File metadata and controls

39 lines (30 loc) · 2.46 KB

FAIRNESS FEEDBACK LOOPS: TRAINING ON SYNTHETIC DATA AMPLIFIES BIAS.

This is the official code repository for this paper.

Running:

We use Python 3.9 and the libraries listed in requirements.txt, install with pip -r requirements.txt.

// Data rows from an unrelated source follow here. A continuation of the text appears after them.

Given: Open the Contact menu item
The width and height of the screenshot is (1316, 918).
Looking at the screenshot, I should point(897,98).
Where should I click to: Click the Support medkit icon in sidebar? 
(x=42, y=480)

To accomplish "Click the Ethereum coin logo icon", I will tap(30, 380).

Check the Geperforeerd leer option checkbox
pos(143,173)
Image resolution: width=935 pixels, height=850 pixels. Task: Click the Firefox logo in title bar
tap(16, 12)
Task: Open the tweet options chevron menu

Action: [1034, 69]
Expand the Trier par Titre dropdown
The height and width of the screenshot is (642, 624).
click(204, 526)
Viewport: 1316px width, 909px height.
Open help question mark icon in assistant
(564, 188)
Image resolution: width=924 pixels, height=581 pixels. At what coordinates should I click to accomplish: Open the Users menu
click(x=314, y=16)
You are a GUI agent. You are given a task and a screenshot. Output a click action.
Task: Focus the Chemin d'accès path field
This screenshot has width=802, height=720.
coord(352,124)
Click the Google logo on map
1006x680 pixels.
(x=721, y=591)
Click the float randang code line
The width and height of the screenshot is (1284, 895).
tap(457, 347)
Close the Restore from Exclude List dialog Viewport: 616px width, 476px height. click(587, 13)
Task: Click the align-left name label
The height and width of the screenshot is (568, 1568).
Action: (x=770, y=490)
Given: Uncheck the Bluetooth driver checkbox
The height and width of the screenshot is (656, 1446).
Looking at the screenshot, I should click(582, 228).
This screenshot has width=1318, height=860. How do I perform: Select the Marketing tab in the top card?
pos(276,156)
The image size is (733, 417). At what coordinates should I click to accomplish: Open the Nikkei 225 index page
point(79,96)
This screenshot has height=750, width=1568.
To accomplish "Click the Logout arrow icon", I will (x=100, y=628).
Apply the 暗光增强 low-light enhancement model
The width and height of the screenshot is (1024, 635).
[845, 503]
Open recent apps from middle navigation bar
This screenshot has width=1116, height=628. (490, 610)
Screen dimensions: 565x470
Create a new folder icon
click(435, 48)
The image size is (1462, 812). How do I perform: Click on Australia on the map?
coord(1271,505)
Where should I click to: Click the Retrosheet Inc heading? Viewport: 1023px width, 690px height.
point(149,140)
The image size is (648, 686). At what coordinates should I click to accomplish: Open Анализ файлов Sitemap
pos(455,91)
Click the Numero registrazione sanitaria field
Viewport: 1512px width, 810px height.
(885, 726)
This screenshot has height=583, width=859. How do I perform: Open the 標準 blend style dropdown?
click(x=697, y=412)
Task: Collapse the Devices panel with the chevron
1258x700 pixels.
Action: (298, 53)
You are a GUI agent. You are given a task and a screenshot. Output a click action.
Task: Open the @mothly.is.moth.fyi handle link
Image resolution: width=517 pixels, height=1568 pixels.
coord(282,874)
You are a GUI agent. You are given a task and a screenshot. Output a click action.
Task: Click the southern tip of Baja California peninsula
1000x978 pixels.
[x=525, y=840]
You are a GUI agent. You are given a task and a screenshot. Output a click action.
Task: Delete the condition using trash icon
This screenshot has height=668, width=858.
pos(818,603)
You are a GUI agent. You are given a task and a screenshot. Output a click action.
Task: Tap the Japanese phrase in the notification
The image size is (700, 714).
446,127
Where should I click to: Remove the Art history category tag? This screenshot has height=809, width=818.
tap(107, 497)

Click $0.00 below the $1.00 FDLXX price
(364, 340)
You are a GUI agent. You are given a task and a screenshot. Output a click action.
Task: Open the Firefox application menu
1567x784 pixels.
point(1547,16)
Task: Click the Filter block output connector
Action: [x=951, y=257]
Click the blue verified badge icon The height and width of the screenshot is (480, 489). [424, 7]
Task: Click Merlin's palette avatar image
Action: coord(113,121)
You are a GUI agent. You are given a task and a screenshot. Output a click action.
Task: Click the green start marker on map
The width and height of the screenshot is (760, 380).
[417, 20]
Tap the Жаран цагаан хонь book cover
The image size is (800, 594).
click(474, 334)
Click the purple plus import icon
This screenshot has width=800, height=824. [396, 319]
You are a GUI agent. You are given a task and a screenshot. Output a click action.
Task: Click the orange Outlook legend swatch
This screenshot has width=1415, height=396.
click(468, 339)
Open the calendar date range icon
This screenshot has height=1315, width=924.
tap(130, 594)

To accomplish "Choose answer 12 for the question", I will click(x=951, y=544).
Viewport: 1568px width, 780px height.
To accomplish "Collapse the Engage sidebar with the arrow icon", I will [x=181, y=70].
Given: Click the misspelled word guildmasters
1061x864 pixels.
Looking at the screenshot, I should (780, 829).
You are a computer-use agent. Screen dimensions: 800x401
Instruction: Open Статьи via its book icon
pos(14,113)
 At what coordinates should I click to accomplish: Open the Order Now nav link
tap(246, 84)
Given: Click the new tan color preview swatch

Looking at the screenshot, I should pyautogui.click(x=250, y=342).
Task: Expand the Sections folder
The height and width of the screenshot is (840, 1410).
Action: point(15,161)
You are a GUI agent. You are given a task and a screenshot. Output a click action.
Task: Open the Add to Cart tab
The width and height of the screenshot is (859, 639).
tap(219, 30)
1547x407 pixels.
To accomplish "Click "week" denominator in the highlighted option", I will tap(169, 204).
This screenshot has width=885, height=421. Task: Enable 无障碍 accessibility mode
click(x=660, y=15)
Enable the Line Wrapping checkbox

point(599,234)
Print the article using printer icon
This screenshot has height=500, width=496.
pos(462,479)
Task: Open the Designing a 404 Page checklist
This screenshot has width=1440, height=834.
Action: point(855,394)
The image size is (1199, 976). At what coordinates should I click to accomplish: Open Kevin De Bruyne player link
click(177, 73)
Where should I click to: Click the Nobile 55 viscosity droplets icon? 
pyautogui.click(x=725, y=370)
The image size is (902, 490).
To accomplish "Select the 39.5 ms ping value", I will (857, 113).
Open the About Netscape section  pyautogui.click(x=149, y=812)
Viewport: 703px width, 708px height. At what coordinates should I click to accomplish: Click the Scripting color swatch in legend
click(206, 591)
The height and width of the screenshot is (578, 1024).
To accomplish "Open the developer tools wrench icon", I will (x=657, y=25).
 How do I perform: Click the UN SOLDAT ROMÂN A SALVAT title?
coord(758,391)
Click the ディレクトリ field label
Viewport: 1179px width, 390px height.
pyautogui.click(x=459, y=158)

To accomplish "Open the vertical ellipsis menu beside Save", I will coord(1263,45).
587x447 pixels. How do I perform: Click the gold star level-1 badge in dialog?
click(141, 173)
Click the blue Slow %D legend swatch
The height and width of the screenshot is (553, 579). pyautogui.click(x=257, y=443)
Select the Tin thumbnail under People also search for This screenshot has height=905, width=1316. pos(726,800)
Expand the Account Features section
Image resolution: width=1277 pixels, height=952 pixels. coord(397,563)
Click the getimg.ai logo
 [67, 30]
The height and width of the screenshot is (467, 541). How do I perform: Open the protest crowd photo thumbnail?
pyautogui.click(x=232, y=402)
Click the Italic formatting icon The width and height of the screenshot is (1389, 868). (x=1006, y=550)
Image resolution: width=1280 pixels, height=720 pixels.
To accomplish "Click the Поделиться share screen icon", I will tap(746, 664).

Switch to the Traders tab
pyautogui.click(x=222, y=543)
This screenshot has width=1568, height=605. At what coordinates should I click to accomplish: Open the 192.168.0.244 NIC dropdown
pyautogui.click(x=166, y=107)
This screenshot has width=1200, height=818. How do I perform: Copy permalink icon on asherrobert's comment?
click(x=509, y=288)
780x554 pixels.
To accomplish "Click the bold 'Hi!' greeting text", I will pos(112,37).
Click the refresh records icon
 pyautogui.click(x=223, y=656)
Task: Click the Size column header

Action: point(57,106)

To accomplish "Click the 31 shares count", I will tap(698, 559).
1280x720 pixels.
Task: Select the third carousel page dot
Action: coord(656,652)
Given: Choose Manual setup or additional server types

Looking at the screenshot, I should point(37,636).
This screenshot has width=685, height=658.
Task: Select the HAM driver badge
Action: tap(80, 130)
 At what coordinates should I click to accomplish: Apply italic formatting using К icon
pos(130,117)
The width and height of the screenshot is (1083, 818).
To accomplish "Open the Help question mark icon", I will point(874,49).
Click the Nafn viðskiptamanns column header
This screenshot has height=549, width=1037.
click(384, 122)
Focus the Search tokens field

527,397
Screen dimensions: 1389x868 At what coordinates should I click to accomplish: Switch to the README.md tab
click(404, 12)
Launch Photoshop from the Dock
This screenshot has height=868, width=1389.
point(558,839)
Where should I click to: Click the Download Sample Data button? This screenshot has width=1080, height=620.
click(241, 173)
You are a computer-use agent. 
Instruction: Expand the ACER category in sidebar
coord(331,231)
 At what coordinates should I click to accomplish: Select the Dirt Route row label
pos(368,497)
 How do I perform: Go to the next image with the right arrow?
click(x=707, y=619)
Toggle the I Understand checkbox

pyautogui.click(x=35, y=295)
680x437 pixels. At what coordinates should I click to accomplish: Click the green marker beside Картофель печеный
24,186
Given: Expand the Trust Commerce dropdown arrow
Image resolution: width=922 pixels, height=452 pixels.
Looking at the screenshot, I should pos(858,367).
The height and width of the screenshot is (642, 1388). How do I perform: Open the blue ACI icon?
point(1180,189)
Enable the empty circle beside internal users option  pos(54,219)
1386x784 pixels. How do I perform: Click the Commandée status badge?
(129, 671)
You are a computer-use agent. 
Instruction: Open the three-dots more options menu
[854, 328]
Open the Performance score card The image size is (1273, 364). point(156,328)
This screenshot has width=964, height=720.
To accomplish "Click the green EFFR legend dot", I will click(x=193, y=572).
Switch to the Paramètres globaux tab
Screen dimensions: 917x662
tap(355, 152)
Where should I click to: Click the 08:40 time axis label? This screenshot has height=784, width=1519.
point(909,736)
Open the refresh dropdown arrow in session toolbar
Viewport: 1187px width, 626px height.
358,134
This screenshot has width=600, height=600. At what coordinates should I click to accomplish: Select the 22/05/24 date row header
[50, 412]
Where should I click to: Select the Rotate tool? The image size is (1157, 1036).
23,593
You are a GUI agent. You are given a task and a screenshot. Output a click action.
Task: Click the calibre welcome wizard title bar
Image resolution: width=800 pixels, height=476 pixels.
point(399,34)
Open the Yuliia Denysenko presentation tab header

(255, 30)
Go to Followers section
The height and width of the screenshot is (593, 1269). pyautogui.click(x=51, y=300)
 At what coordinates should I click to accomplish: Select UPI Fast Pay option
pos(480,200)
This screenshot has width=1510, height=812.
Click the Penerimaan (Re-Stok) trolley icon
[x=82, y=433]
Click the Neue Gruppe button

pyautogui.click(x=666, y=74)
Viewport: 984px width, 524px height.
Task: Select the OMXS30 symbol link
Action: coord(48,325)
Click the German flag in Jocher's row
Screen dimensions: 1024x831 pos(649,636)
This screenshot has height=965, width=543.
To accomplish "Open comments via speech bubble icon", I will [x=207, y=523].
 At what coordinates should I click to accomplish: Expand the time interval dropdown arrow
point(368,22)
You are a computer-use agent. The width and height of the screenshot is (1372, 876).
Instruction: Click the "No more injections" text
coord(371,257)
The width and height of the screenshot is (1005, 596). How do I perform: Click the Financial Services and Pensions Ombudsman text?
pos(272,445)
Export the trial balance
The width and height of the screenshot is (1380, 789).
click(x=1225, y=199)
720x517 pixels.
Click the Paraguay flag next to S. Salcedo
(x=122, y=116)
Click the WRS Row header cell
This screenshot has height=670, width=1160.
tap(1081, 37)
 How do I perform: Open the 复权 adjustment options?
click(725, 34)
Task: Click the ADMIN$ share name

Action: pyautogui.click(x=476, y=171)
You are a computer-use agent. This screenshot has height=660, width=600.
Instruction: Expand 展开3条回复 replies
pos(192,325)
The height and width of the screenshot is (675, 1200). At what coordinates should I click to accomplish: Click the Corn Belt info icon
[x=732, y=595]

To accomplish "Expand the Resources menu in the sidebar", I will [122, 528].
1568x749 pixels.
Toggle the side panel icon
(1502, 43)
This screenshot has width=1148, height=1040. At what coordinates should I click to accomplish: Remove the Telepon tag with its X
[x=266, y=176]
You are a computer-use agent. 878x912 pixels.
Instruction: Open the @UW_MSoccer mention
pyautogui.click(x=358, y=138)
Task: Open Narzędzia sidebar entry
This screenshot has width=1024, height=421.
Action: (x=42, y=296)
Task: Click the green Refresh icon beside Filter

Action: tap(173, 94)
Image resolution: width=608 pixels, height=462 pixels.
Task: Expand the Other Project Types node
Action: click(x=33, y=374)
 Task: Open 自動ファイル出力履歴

Set experimental parameters and run the SeqGenSeqClass or SeqGenNonSeqClass settings with mc_train.py (training with model collapse). Similarly, use nomc_train.py for the SeqClass setting (no model collapse). Regardless, the brunt of the code is carried out in train.py, which holds a class of all required parameters, architectures, etc, to conduct SeqGenSeqClass, our most complicated setting. Of most relevance will likely be the train_generator, train_classifier, and reparation_batch functions. Models for both generators and classifiers are in models.py file (all together), or separately in the models directory. Many other algorithmic choices are found in the utils.py file.

Datasets:

All in prep_data directory.

  1. Default parameters in _train.py files correspond to ColoredMNIST, which is created by ci_mnist.py.
  2. ColoredSVHN is refered to as SVHN in this repo. Created by SVHN.py
  3. CelebA created in prep_celeba.py. Note that conducting experiments for this setting is expensive.
  4. FairFace is created in fairface.py, again experimenting with this dataset is expensive. Please see the Appendix D for details on the datasets, models, and compute.

Structure:

There are several plotting scripts in the plotting_script directory.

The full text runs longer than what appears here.